In situ growth optimization of 2D chalcogenides based on transition metals
Monolayer and few-layer materials are of great interest for chemical research due to their intriguing properties, such as high electrical conductivity, robust and protected quantum states, and strongly reduced thermal conductivity. In particular, the electronic and chemical properties of monolayer materials are of great interest for electrochemical and electronic applications, either to build high-capacity energy storage systems or electronic/photonic devices. Graphene and several other 2D materials, e.g. silicene, phosphorene and metal dichalcogenide monolayers, can be synthesised, modified and assembled together to form new materials and structures with greatly enhanced functionalities. Ultrathin 2D layered transition metal dichalcogenides such as MoS2 and WS2 are promising family of two-dimensional system that goes beyond graphene for next generation nanoelectronics. Inspiring 2D TMD devices, such as MoS2 transistors showing excellent performance, have been obtained using nanoflakes mechanically exfoliated from bulk geological samples. However, while the exfoliation approach is valuable for demonstrating the promise of 2D TMDs devices, it is not suitable for device production where repeatable and uniform large area deposition is desirable.
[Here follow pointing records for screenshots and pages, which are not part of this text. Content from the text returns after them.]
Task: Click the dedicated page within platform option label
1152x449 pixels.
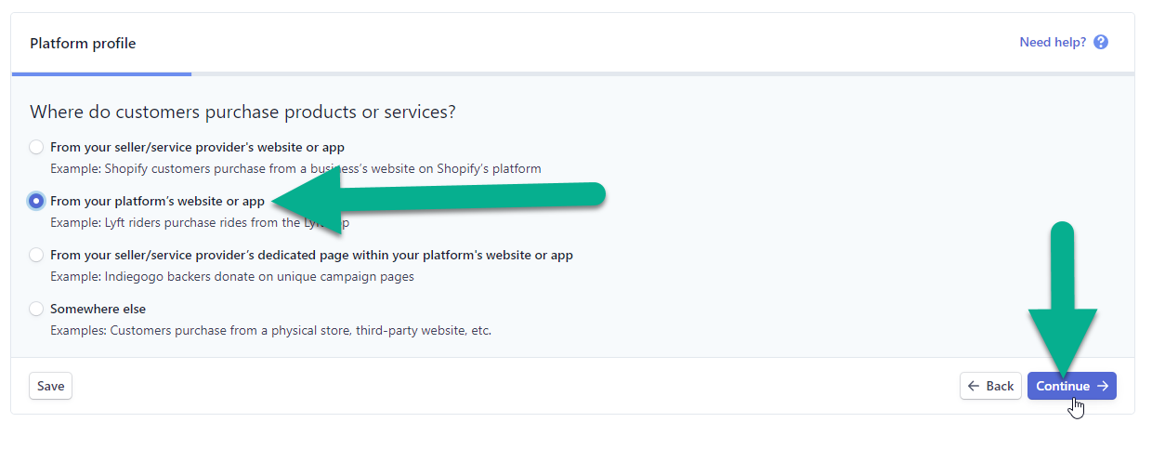Action: [x=311, y=255]
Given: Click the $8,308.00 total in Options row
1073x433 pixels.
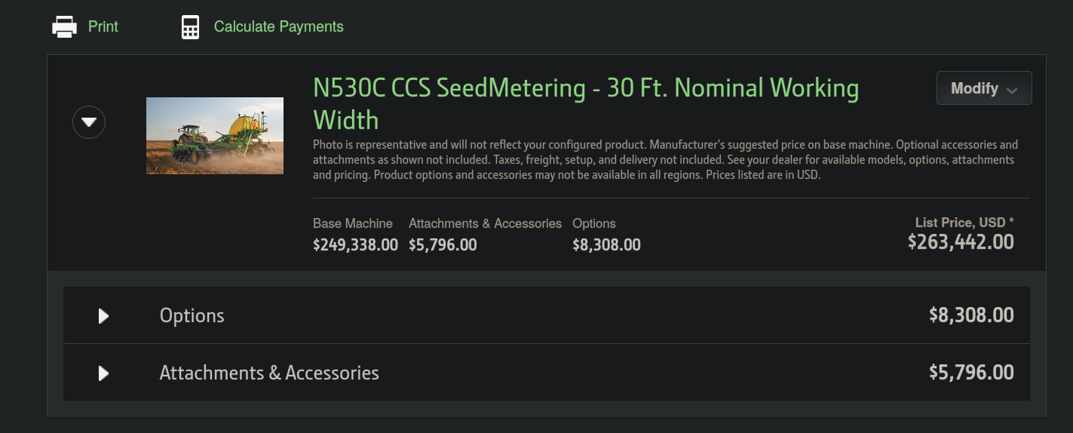Looking at the screenshot, I should [971, 315].
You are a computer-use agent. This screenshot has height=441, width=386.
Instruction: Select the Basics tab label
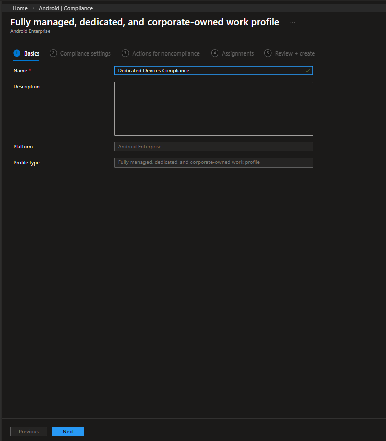click(32, 53)
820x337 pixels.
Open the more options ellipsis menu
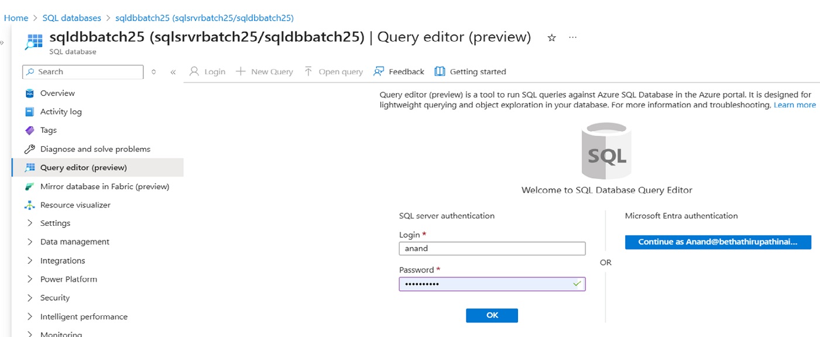(572, 37)
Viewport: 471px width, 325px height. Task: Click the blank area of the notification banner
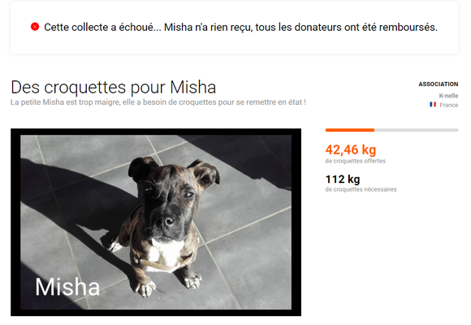tap(235, 44)
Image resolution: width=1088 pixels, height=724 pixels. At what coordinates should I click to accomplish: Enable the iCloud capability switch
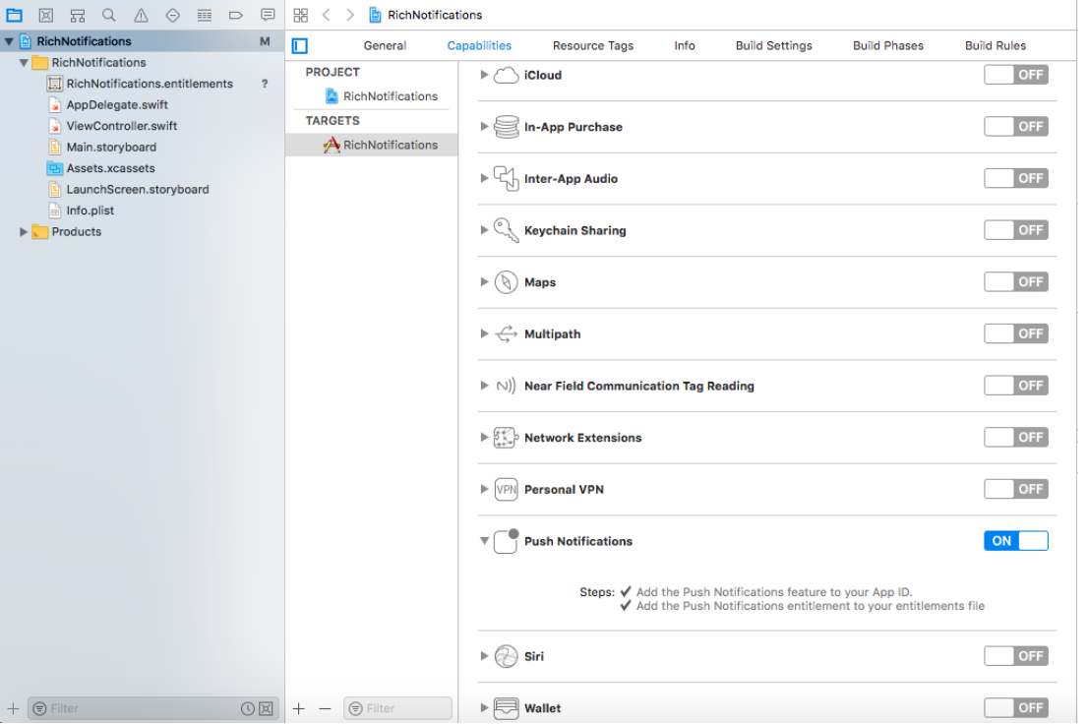(x=1016, y=74)
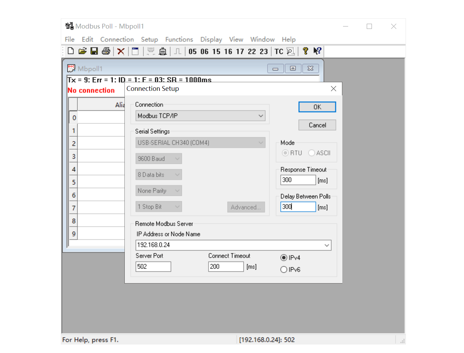Viewport: 464px width, 353px height.
Task: Open the Test Center via TC toolbar item
Action: [x=278, y=51]
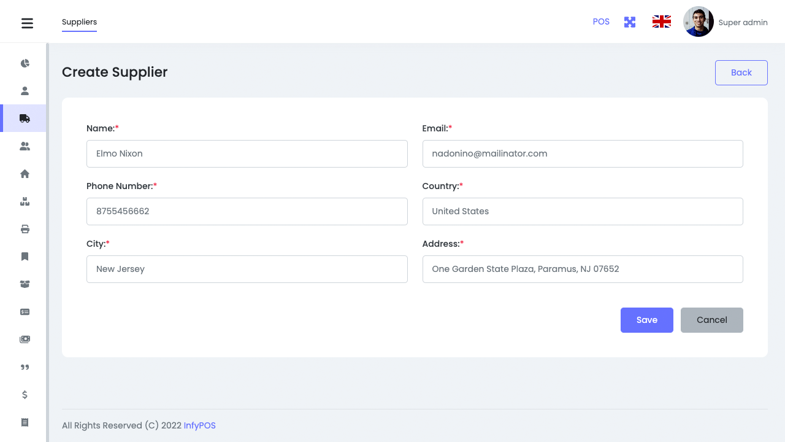Screen dimensions: 785x442
Task: Open Users via the people icon
Action: pyautogui.click(x=25, y=146)
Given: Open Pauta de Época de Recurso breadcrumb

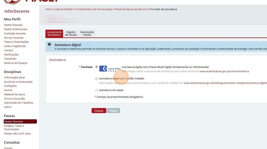Looking at the screenshot, I should point(131,9).
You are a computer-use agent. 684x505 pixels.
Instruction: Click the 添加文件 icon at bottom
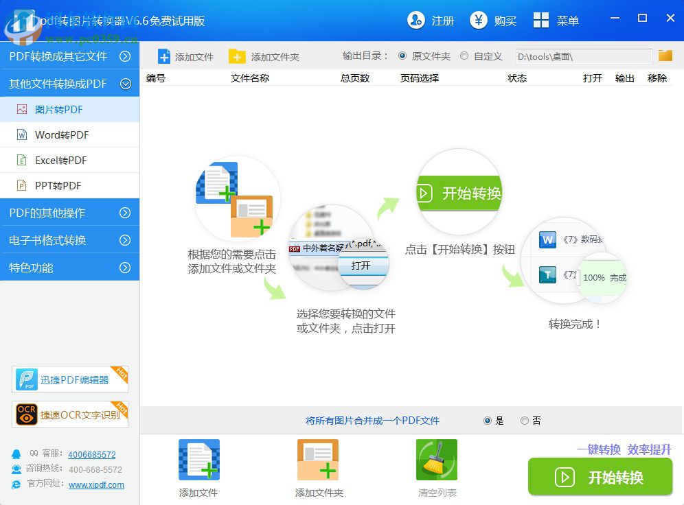click(x=198, y=458)

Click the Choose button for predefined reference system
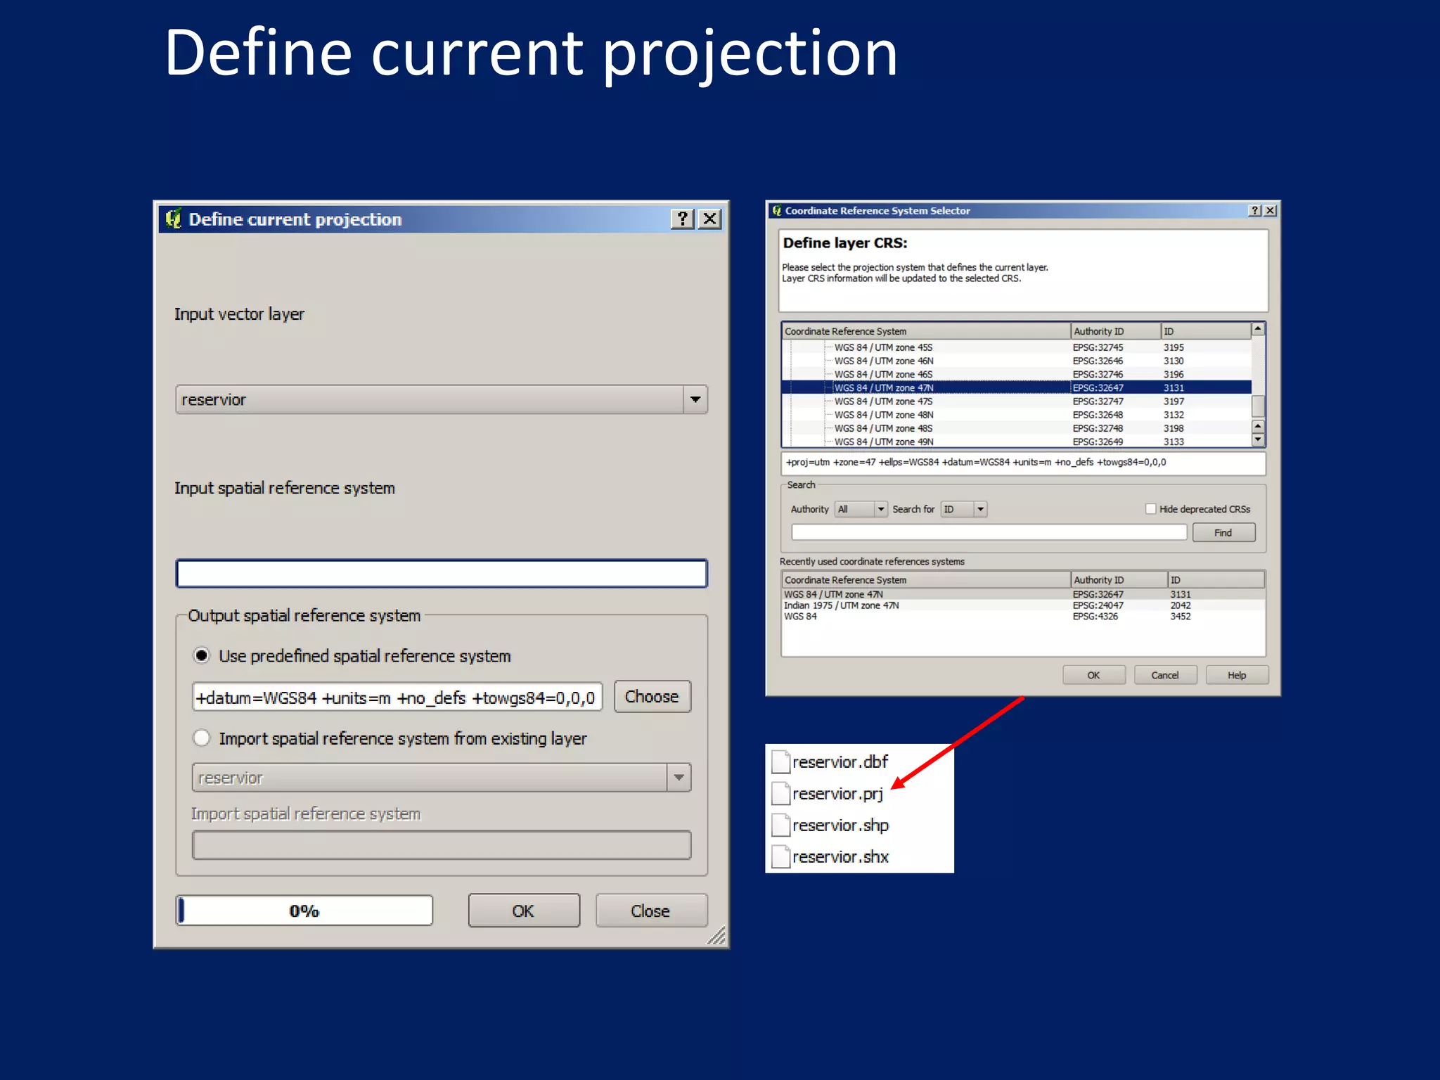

The aim of this project is development of a facile chemical vapor deposition route for large area and high quality 2D transition metal dichalcogenides (TMDs) nanosheets growth. The growth conditions for 2D TMD will be optimized by environmental scanning electron microscope at the Fritz-Haber Institute, Berlin, Germany and by in situ micro-Raman spectroscopy and optical microscopy using homemade optical cell developed in our laboratory in collaboration with partners from Institute of Physics, Zagreb, Croatia.
The first phase of the project will include the investigation of the growth mechanism, crystal structure of those materials, and their electrical properties. The design and construction of 2D electronic and optoelectronic devices based on produced nanosheets is predicted in the second part of the project.
The project will include the use of, in situ chemical vapor deposition, environmental scanning electron microscopy (ESEM), surface analysis techniques, scanning probe microscopy techniques (AFM, STM), Raman spectroscopy, and electronic transport measurements. The obtained materials will be also characterized by TEM techniques to determine uniformity and crystal structure of obtained materials. In this project will be for the first time combined three individual in situ techniques (ESEM, optical microscopy and Raman spectroscopy) for study of 2D TMDs synthesis. Those techniques will provide much better understanding of growth of proposed 2D materials from nanoscale to macroscale (order of size, mm).